*Problem details*:
Please print every record that follows, keeping each one exactly as it is.

####

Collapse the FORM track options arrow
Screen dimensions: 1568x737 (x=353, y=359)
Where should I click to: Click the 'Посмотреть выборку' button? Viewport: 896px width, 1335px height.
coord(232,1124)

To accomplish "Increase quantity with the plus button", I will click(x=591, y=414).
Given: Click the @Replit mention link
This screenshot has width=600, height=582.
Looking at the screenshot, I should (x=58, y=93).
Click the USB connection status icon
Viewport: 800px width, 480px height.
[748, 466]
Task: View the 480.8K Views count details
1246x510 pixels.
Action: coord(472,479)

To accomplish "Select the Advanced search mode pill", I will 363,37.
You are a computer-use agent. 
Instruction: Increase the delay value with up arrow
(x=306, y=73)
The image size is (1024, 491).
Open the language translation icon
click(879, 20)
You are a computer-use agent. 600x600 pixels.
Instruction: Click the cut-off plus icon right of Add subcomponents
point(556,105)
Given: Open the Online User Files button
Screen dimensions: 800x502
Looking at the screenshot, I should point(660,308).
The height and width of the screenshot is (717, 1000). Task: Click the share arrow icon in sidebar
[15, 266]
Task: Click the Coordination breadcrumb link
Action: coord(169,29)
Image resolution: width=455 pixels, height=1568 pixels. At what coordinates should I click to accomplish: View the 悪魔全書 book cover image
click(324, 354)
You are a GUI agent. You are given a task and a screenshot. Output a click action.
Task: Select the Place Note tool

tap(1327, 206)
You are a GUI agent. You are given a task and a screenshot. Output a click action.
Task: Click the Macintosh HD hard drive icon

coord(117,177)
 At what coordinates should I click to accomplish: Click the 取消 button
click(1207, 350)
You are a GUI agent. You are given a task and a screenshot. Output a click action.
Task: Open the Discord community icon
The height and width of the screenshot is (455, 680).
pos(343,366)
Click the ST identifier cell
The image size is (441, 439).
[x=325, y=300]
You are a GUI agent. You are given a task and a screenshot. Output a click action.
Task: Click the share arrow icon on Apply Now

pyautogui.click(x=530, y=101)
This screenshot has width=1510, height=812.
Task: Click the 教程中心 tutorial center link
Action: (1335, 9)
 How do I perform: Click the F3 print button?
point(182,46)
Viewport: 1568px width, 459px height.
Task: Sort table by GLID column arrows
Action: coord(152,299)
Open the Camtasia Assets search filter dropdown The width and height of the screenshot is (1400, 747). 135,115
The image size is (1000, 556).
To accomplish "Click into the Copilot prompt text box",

####

*Output below*:
Collapse the FORM track options arrow
Screen dimensions: 1568x737 (x=353, y=359)
Where should I click to: Click the 'Посмотреть выборку' button? Viewport: 896px width, 1335px height.
coord(232,1124)

To accomplish "Increase quantity with the plus button", I will click(x=591, y=414).
Given: Click the @Replit mention link
This screenshot has width=600, height=582.
Looking at the screenshot, I should (x=58, y=93).
Click the USB connection status icon
Viewport: 800px width, 480px height.
[748, 466]
Task: View the 480.8K Views count details
1246x510 pixels.
Action: coord(472,479)

To accomplish "Select the Advanced search mode pill", I will 363,37.
You are a computer-use agent. 
Instruction: Increase the delay value with up arrow
(x=306, y=73)
The image size is (1024, 491).
Open the language translation icon
click(879, 20)
You are a computer-use agent. 600x600 pixels.
Instruction: Click the cut-off plus icon right of Add subcomponents
point(556,105)
Given: Open the Online User Files button
Screen dimensions: 800x502
Looking at the screenshot, I should point(660,308).
The height and width of the screenshot is (717, 1000). Task: Click the share arrow icon in sidebar
[15, 266]
Task: Click the Coordination breadcrumb link
Action: coord(169,29)
Image resolution: width=455 pixels, height=1568 pixels. At what coordinates should I click to accomplish: View the 悪魔全書 book cover image
click(324, 354)
You are a GUI agent. You are given a task and a screenshot. Output a click action.
Task: Select the Place Note tool

tap(1327, 206)
You are a GUI agent. You are given a task and a screenshot. Output a click action.
Task: Click the Macintosh HD hard drive icon

coord(117,177)
 At what coordinates should I click to accomplish: Click the 取消 button
click(1207, 350)
You are a GUI agent. You are given a task and a screenshot. Output a click action.
Task: Open the Discord community icon
The height and width of the screenshot is (455, 680).
pos(343,366)
Click the ST identifier cell
The image size is (441, 439).
[x=325, y=300]
You are a GUI agent. You are given a task and a screenshot. Output a click action.
Task: Click the share arrow icon on Apply Now

pyautogui.click(x=530, y=101)
This screenshot has width=1510, height=812.
Task: Click the 教程中心 tutorial center link
Action: (1335, 9)
 How do I perform: Click the F3 print button?
point(182,46)
Viewport: 1568px width, 459px height.
Task: Sort table by GLID column arrows
Action: coord(152,299)
Open the Camtasia Assets search filter dropdown The width and height of the screenshot is (1400, 747). 135,115
The image size is (1000, 556).
To accomplish "Click into the Copilot prompt text box",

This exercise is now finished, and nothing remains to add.